SOURCE RECORDS:

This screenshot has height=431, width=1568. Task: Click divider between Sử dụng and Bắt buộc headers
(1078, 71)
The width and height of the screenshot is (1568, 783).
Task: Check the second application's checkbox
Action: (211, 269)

TASK INSTRUCTIONS:
Copy every item above word for word, reproducing each line without any change.

WRITTEN SOLUTION:
This screenshot has height=431, width=1568. Task: Click divider between Sử dụng and Bắt buộc headers
(1078, 71)
The width and height of the screenshot is (1568, 783).
Task: Check the second application's checkbox
Action: (211, 269)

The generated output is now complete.